Open XuWuLingYu opened this issue 1 year ago • 2 comments

I trained a UNet diffusion model and I want to use VADER to tune a single unet. I followed the training script to assign a peft LoRA model on my Unet. It shows that only 0.7% of the parameters are trainable. Then I added them to the optimizer and trained with a denoising loop. Although only a few parameters are trainable, the CUDA memory still increases rapidly when processing the denoising loop.

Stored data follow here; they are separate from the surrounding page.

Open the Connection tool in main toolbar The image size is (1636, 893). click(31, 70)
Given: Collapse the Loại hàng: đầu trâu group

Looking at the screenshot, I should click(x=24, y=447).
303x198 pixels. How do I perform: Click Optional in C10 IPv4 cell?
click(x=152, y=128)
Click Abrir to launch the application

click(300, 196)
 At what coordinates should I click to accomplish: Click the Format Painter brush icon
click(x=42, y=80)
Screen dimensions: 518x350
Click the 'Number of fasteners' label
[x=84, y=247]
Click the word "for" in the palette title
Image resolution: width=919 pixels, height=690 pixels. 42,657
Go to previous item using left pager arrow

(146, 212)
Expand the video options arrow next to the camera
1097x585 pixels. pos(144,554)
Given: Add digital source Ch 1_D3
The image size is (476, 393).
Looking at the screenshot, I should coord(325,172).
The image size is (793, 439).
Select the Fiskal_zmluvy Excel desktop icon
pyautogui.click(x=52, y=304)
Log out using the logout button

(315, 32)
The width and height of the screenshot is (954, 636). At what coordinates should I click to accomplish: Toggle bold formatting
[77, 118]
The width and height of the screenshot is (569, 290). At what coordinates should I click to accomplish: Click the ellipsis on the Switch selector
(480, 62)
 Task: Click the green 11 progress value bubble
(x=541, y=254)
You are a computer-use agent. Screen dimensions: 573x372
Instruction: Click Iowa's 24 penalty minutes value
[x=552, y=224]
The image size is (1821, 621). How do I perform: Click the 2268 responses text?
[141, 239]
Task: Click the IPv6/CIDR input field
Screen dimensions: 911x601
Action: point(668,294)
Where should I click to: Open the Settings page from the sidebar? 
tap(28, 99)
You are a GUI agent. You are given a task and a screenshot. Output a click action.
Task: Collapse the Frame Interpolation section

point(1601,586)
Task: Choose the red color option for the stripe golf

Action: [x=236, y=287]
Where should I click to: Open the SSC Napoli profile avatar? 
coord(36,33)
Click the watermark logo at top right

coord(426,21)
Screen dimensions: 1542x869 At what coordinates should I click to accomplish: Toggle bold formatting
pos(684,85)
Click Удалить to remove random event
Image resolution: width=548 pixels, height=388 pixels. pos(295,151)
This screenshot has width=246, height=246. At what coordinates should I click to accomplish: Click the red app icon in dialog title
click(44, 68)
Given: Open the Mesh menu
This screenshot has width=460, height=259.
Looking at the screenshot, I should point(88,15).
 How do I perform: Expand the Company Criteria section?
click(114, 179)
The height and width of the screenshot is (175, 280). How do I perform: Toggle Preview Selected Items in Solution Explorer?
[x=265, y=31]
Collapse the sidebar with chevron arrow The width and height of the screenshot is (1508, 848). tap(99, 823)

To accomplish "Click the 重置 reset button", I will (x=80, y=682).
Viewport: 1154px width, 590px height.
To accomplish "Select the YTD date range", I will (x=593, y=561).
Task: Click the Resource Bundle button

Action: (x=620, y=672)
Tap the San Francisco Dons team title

Have you encountered similar problems? here is some part of my own preparing scripts:

lora_config = peft.LoraConfig(
    r=self.cfg.lora_downdim,
    target_modules=["to_k", "to_v", "to_q"],        # only diffusion_model has these modules
    lora_dropout=0.01,
    lora_alpha=8
)
self.unet.requires_grad_(False)
self.unet = peft.get_peft_model(self.unet, lora_config)
unet_params = []
for _, param in self.unet.named_parameters():
    if param.requires_grad:
        unet_params.append(param)
params_to_optimize = unet_params
self.optimizer = optimizer_class(
    params_to_optimize,
    lr=self.cfg.runner.learning_rate,
    betas=(self.cfg.runner.adam_beta1, self.cfg.runner.adam_beta2),
    weight_decay=self.cfg.runner.adam_weight_decay,
    eps=self.cfg.runner.adam_epsilon,
)

Here is accelerator processing

ddp_modules = (
    self.unet,
    self.optimizer,
    self.train_dataloader,
    self.lr_scheduler,
)
ddp_modules = self.accelerator.prepare(*ddp_modules)
(
    self.unet,
    self.optimizer,
    self.train_dataloader,
    self.lr_scheduler,
) = ddp_modules

In training:

with self.accelerator.accumulate(self.unet):
    with self.accelerator.autocast():
        for i, t in enumerate(timesteps): # timesteps length = 20
               .... # prepare data
               noise_pred=self.unet(...)
               self.scheduler.step(...)

when i =2 , It is reported CUDA out of memories (A800). I wonder if I miss some key points.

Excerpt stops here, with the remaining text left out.